You might say this simply reflects his commitment to God’s command as directed to himself and thought he was a special and specific case. But that would make my point even more forcefully that we need to fight the battle of humanity in general, even when we continue to fully accept the impositions and restrictions of our own particular traditions. This, I believe, is the message that the Biblical narrative wants to emphasize. Of course, we must fight for our own survival. But at the same time we need to see ourselves as part of Creation, part of Adam’s world, Abraham’s world, not just Moses’. There is a well-known Talmudic phrase that says, “What our forefathers did is an example for us to follow.”

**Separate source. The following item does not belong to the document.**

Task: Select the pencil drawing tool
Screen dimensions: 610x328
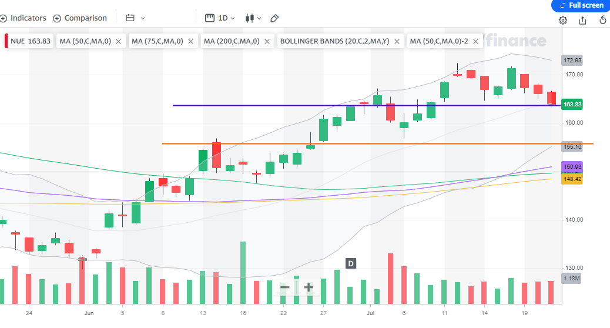Action: 274,18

Interesting that when our current religious leadership wishes to defend its territory, it tends to focus on the need for survival and preserving our integrity, as against and often to the exclusion of the more universal values that may appear to conflict. That does not appear to have been the Abrahamic way.

It’s also interesting that when the current antireligious lobby looks for points to score against Biblical Judaism, they always select those commands that are directed at a very specific group, such as the Canaanite tribes or specific pagan horrors and ignore the wider humanism of the text and those commands that transcend differences. The will refer to political and social exigencies of three thousand years ago and disregard the broader ethical obligations. So the needs to extricate oneself from Egyptian oppression by whatever means, was balanced by the Biblical command not to hate Egyptians.

Whichever way one regards the Biblical texts and whoever or however one thinks they came about, it was precisely what was included that fascinates and sometimes confuses me. But from amongst the mixed and complex messages, certain voices simply shout out at one for their primacy. Abraham’s voice is one of them.

In truth, I believe self-interest and universal concern are not necessarily mutually exclusive. We must have both within our psyches, struggling creatively for our future.